_PROBLEM_. Every entry below is to be copied exactly, with nothing omitted.

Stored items

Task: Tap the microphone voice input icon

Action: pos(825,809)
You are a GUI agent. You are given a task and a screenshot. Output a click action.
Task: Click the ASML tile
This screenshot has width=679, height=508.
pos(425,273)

_RESPONSE_.
Task: Tap the microphone voice input icon

Action: pos(825,809)
You are a GUI agent. You are given a task and a screenshot. Output a click action.
Task: Click the ASML tile
This screenshot has width=679, height=508.
pos(425,273)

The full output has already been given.